A writer who changed how we think about our meals, tracing food from soil to plate and later exploring the frontiers of the mind.
Michael Pollan stands as one of the most influential voices on what we eat and why. Beginning as a garden-variety journalist, he cultivated a unique beat, dissecting the American food chain with a reporter's rigor and a storyteller's flair. His 2006 book, 'The Omnivore's Dilemma,' became a cultural touchstone, forcing readers to confront the industrial origins of their dinner. Pollan's mantra, 'Eat food. Not too much. Mostly plants,' distilled complex nutritional science into a practical philosophy. Never content to stay in one lane, he later turned his inquisitive gaze to consciousness itself, becoming a leading public intellectual on the science and potential of psychedelic compounds, founding a center at UC Berkeley to study them.
1946–1964
The largest generation in history at the time. Shaped by postwar prosperity, the Vietnam War, the sexual revolution, and Watergate. They questioned every institution their parents built — then ran them.

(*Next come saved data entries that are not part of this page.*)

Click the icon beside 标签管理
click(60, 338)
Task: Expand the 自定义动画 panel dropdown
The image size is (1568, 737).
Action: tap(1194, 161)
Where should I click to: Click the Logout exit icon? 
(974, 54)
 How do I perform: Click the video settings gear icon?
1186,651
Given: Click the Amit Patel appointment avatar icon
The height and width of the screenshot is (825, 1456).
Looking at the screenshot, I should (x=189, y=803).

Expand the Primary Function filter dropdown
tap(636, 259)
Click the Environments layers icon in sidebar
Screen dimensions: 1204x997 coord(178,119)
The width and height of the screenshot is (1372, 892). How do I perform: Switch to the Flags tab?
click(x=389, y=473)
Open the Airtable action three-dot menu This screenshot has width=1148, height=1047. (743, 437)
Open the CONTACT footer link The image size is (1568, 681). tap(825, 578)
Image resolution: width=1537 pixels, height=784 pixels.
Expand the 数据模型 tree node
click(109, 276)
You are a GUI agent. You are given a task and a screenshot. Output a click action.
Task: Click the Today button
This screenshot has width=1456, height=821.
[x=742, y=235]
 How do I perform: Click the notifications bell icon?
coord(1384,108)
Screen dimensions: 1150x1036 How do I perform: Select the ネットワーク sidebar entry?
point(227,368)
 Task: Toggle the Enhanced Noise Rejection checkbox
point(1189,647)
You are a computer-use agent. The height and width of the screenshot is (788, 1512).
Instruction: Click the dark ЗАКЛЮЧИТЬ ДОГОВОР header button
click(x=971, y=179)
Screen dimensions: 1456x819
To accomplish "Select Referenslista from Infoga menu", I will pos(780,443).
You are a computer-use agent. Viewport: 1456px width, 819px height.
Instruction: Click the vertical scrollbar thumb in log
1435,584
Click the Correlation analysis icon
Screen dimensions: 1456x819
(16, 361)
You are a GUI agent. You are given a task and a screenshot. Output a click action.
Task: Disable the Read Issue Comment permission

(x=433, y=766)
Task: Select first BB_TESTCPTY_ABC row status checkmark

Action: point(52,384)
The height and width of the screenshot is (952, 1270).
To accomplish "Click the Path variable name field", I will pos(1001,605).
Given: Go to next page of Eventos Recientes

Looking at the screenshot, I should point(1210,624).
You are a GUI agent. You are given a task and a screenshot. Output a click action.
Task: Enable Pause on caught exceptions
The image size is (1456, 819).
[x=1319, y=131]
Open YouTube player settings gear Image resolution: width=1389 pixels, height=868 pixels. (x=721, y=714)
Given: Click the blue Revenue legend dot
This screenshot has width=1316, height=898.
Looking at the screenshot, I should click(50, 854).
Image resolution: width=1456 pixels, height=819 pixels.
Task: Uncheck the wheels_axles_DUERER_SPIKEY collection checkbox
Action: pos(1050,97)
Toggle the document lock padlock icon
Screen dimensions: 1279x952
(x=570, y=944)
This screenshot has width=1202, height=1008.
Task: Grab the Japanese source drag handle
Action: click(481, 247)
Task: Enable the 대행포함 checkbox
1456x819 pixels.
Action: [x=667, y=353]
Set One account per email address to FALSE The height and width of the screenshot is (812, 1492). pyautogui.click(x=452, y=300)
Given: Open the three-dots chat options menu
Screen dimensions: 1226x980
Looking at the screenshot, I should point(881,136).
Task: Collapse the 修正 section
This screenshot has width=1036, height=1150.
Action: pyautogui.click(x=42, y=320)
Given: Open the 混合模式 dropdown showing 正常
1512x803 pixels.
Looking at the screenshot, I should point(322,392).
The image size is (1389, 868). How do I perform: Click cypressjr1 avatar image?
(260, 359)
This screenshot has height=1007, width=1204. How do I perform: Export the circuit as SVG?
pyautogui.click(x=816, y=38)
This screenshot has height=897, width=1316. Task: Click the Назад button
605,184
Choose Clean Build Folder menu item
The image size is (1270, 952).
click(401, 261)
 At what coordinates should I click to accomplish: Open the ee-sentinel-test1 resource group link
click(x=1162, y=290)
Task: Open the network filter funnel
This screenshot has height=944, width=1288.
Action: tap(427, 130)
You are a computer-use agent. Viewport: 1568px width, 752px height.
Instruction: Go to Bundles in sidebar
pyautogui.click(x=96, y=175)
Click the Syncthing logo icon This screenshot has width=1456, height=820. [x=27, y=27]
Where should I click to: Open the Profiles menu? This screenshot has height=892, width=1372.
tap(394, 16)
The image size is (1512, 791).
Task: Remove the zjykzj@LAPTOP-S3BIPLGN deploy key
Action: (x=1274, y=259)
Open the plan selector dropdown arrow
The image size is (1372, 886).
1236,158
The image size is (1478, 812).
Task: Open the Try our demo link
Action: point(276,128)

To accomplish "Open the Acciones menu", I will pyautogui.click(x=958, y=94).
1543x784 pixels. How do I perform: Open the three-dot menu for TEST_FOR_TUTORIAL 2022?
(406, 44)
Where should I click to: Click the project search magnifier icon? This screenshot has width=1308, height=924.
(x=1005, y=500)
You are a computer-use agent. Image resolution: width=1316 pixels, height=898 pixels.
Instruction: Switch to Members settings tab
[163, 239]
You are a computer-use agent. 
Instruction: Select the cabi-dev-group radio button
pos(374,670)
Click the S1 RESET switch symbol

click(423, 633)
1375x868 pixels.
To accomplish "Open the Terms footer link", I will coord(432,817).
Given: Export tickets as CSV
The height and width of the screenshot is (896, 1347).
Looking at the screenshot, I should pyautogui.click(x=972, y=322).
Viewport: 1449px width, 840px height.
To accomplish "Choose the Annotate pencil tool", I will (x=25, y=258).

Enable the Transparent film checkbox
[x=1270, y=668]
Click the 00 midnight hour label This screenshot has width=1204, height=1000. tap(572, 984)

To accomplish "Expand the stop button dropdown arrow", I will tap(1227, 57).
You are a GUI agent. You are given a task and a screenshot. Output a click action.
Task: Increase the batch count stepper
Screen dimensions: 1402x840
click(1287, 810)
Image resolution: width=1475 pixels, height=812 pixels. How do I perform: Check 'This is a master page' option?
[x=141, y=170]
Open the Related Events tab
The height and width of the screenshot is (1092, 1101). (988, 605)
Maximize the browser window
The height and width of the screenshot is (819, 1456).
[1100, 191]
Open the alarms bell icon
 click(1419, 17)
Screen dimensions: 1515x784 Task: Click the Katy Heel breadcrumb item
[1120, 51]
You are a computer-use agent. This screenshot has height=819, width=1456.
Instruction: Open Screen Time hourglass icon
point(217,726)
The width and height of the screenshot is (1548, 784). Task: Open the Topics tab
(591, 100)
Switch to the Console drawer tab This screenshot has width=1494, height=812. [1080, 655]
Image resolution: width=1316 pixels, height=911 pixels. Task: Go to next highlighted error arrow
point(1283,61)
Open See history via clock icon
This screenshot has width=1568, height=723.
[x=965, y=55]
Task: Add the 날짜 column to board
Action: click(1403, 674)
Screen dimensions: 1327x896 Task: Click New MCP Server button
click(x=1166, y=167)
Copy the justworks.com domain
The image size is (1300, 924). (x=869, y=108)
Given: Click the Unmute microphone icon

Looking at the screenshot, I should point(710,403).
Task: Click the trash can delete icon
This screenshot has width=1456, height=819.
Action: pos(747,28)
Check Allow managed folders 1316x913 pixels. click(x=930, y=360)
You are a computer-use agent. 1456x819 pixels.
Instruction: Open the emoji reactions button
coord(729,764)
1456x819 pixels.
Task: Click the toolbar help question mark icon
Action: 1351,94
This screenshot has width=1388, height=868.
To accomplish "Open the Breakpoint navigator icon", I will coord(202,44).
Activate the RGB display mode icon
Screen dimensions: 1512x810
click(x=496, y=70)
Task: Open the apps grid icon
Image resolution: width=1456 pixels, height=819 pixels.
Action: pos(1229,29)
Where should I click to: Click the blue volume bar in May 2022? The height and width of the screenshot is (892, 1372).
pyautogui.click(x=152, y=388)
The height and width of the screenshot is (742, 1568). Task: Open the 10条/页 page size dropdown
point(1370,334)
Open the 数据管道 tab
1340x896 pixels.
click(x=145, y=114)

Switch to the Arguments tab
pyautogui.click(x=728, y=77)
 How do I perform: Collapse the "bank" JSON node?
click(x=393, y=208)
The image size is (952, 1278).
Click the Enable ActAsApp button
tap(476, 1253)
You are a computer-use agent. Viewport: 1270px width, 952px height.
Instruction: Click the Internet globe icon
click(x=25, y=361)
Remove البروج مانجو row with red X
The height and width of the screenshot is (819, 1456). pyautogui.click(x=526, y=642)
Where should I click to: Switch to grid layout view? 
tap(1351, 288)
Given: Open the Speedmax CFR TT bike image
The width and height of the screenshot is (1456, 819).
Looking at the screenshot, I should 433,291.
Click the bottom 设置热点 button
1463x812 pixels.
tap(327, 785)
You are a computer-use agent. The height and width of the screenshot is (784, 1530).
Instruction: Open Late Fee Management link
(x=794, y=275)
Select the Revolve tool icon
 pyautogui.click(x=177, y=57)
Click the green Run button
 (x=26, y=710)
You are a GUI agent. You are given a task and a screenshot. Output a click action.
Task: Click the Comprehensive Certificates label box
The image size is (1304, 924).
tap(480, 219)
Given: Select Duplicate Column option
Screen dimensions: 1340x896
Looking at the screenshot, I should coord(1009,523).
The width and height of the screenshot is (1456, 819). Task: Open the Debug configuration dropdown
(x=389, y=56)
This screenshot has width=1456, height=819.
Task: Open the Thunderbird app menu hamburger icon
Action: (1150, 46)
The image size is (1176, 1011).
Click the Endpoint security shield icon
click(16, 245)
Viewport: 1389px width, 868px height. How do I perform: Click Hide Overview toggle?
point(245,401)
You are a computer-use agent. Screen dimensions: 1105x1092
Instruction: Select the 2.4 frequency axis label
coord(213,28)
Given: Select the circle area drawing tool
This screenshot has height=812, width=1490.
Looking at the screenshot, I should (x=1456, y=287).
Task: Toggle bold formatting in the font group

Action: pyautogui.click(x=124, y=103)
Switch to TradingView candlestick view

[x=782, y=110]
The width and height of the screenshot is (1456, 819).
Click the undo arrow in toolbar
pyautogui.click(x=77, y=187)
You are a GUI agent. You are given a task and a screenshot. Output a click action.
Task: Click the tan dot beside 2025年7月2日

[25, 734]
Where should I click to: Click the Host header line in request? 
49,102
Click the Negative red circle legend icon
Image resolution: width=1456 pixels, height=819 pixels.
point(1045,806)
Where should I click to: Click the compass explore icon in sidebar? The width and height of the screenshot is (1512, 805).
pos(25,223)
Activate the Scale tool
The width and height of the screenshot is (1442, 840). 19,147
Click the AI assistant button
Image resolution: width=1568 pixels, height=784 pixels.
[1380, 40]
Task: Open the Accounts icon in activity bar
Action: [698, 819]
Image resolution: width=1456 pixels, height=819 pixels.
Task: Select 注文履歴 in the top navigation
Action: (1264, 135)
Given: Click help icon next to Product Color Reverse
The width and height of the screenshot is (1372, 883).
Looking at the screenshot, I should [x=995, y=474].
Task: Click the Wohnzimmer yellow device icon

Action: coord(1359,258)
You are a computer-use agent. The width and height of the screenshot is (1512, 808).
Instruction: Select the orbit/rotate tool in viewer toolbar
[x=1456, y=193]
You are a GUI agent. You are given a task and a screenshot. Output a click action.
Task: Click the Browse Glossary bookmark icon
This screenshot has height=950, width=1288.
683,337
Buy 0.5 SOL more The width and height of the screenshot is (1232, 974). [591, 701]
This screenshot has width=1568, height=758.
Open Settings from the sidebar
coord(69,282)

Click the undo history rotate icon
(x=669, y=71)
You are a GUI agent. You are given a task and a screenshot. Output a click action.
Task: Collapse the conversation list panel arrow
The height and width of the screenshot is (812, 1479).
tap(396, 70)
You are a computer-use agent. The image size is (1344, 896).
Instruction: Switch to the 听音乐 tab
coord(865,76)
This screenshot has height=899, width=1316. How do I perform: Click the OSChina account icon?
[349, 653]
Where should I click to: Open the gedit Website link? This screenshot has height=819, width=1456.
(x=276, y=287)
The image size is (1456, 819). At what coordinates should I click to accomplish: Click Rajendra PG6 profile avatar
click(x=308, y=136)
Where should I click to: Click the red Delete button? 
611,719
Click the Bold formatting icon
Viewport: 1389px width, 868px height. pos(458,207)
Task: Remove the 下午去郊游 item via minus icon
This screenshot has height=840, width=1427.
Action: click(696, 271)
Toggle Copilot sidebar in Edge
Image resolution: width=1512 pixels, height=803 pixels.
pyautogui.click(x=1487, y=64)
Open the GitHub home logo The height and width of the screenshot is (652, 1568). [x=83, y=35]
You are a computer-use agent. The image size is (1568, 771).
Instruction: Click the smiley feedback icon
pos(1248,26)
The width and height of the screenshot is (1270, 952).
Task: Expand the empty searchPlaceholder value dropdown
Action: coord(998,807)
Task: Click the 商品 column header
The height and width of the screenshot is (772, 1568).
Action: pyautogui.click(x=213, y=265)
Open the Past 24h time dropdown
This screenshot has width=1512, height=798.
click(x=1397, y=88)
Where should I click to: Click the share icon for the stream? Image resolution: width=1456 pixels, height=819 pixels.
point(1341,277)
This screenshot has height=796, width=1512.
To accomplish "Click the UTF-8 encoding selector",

Michael was born in 1955, placing them squarely in the Baby Boomers. The events that shaped this generation — postwar prosperity, civil rights, Vietnam, and the counterculture — shaped the world they entered and the choices available to them.
The biggest hits of 1955
#1 Movie
Lady and the Tramp
Best Picture
Marty
#1 TV Show
The $64,000 Question
The world at every milestone
Rosa Parks refuses to give up her bus seat
Kennedy-Nixon debates become first televised presidential debates
Martin Luther King Jr. and Robert Kennedy assassinated
Voting age lowered to 18 in the US
US withdraws from Vietnam; Roe v. Wade decided
Apple Computer founded; US bicentennial
Live Aid concerts raise money for Ethiopian famine
Oklahoma City bombing; Windows 95 released
Hurricane Katrina devastates New Orleans; YouTube launches
Paris climate agreement; same-sex marriage legalized in the US
AI agents go mainstream
He taught writing at Harvard before joining UC Berkeley's journalism school.
Pollan's 2001 book 'The Botany of Desire' argues that plants like apples and tulips have evolved to satisfy human yearnings.
He was named one of Time magazine's 100 most influential people in the world in 2010.
“Eat food. Not too much. Mostly plants.”